Als geborene Träumerin ertrug sie nicht einmal den ersten Schritt in der
feindlichen Wirklichkeit. Sie wurde heftig, böse, zänkisch, geriet jeden
Augenblick in Streit mit dem Mann, dem es geradezu ein Vergnügen zu sein
schien, sie zu quälen, und immer wieder sagte sie ihm, er solle doch
arbeiten, sonst verlerne er ja alles. Aber die Verblendung und die fixe
Idee meines Stiefvaters, überhaupt seine ganze Überspanntheit machten
ihn gefühllos und fast unmenschlich grausam gegen sie. Er lachte nur und
schwor, die Geige vor ihrem Tode nicht wieder in die Hand zu nehmen,
ohne sich über seine grausame Rücksichtslosigkeit auch nur Gedanken zu
machen, wenn er ihr dies ganz unumwunden ins Gesicht sagte. Meine
Mutter, die ihn trotz allem bis zu ihrem Tode leidenschaftlich liebte,
war einem solchen Leben nicht gewachsen. Sie wurde kränklich und zuletzt
wirklich krank, und da sie sich nie erholen konnte, lebte sie, leidend
wie sie war, nur unter ewigen Qualen. Und überdies mußte sie ganz allein
für den Unterhalt der Familie sorgen. Sie begann zu kochen und richtete
einen Mittagstisch für Fremde ein, aber ihr Mann entwand ihr heimlich
alles Geld, und da kam es denn nicht selten vor, daß sie diejenigen, die
das Essen abholen wollten, mit leerem Geschirr zurückschicken mußte.

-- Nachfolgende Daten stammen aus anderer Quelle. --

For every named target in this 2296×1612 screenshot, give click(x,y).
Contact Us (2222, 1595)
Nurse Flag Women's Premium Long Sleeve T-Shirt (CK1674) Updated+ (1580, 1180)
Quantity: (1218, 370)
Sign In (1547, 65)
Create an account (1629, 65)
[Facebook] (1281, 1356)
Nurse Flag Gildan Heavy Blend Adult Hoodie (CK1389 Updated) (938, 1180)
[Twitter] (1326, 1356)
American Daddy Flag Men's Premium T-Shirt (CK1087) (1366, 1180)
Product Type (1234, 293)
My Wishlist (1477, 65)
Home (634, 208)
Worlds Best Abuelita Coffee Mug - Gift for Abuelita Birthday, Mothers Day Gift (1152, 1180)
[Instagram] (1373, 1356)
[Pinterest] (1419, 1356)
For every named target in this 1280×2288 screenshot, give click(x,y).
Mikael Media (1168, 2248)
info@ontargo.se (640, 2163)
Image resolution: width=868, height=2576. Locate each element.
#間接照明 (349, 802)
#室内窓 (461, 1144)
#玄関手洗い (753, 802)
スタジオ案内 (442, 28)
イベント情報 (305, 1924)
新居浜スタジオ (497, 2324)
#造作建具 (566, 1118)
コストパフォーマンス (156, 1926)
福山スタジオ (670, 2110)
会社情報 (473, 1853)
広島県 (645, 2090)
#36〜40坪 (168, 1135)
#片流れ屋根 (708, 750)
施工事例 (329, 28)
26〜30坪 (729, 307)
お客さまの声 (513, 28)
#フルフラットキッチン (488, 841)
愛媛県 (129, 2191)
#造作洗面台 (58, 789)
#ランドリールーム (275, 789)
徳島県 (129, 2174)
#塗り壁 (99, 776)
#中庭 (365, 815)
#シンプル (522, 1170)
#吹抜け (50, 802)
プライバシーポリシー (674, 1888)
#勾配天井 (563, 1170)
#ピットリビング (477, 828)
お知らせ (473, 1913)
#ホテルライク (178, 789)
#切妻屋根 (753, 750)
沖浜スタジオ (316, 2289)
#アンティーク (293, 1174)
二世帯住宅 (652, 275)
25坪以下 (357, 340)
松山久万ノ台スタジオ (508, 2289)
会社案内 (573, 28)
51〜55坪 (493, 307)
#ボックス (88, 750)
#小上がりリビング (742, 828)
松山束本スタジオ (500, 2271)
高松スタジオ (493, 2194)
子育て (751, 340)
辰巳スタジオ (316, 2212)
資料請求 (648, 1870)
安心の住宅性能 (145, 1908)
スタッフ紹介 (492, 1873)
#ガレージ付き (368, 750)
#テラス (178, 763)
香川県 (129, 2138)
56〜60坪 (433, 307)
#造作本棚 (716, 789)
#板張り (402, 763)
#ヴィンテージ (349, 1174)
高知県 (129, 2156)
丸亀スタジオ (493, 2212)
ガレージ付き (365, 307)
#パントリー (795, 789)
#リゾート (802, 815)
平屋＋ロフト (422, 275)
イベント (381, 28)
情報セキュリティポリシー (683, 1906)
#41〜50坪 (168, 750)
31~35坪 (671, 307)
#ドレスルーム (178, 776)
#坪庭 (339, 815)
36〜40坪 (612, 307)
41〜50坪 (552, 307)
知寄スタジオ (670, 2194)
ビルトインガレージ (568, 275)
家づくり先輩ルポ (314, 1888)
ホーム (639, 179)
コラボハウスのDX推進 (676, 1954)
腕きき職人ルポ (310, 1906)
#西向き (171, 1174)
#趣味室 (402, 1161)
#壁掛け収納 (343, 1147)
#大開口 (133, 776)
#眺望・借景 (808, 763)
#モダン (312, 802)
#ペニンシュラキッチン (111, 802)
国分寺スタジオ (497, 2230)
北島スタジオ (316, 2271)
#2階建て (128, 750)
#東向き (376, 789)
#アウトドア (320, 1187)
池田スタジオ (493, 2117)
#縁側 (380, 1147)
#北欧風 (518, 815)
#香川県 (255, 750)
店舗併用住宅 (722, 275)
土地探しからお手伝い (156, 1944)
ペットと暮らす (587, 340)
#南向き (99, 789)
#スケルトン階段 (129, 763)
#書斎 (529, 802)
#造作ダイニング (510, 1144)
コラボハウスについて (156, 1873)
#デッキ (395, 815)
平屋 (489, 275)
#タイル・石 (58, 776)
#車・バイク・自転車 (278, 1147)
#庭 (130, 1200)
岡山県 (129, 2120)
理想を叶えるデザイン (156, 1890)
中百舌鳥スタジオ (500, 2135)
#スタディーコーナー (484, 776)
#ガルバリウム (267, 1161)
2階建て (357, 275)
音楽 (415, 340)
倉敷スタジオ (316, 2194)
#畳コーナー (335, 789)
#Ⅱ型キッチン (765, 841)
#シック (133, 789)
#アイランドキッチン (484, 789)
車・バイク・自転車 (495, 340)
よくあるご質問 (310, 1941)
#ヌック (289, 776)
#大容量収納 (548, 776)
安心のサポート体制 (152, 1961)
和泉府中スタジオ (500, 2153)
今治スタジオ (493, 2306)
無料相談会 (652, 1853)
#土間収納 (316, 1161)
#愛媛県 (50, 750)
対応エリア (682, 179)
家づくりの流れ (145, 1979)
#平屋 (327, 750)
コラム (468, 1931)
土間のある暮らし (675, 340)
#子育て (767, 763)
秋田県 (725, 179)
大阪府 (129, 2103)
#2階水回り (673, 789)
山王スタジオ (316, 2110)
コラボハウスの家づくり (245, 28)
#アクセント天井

Als
B. uns aufsuchte, hatte sie das Kochen schon aufgegeben; sie
beschäftigte sich damals mit dem Färben alter Kleider und wusch außerdem
Wäsche. So fristeten wir unser Leben dort oben in der Dachstube.

Unsere Armut überraschte B.

„Hör’ mal, was redest du denn da von deiner vernichteten Kunst?“ wandte
er sich an meinen Stiefvater. „Sie ernährt dich doch, und was tust du?“

„Nichts!“ versetzte mein Stiefvater.

Doch B. kannte noch nicht das ganze Unglück meiner Mutter. Ihr Mann
brachte oft, wenn er nach Hause kam, eine ganze Bande der
verschiedensten Kumpane mit und dann – was gab es dann nicht alles!

B. redete lange Zeit auf seinen früheren Genossen ein. Er sagte ihm
auch, daß er ihm in keiner Beziehung helfen werde, wenn er sich nicht
besserte, auch Geld werde er ihm nicht geben, da er es doch nur
vertrinke. Zum Schluß bat er ihn, ihm etwas vorzuspielen, damit er
beurteilen könne, was sich für ihn tun ließ. Während mein Stiefvater die
Geige hervorholte, wollte B. meiner Mutter heimlich Geld zustecken, aber
sie nahm es nicht. Zum erstenmal sollte sie Almosen annehmen! Da gab B.
das Geld mir, und die arme Frau brach in Tränen aus. Mein Stiefvater
nahm die Geige aus dem Kasten, besah sie, sagte aber dann, daß er zuerst
Schnaps trinken müsse, ohne den könne er nicht spielen. Der Schnaps
wurde geholt. Er trank und begann im Zimmer auf und ab zu gehen.

„Ich werde dir aus alter Freundschaft etwas von meinen eigenen
Kompositionen vorspielen,“ sagte er B. und zog unter der Kommode ein
dickes, verstaubtes Heft hervor.

„Alles dies habe ich selbst geschrieben,“ sagte er, auf das Heft
deutend. „Nun, du wirst ja sehen ... Das, Freund, ist etwas anderes als
eure Ballettstückchen!“

B. blätterte schweigend ein paar Seiten um; dann schlug er die Noten
auf, die er bei sich hatte, und bat ihn, daraus etwas vorzuspielen.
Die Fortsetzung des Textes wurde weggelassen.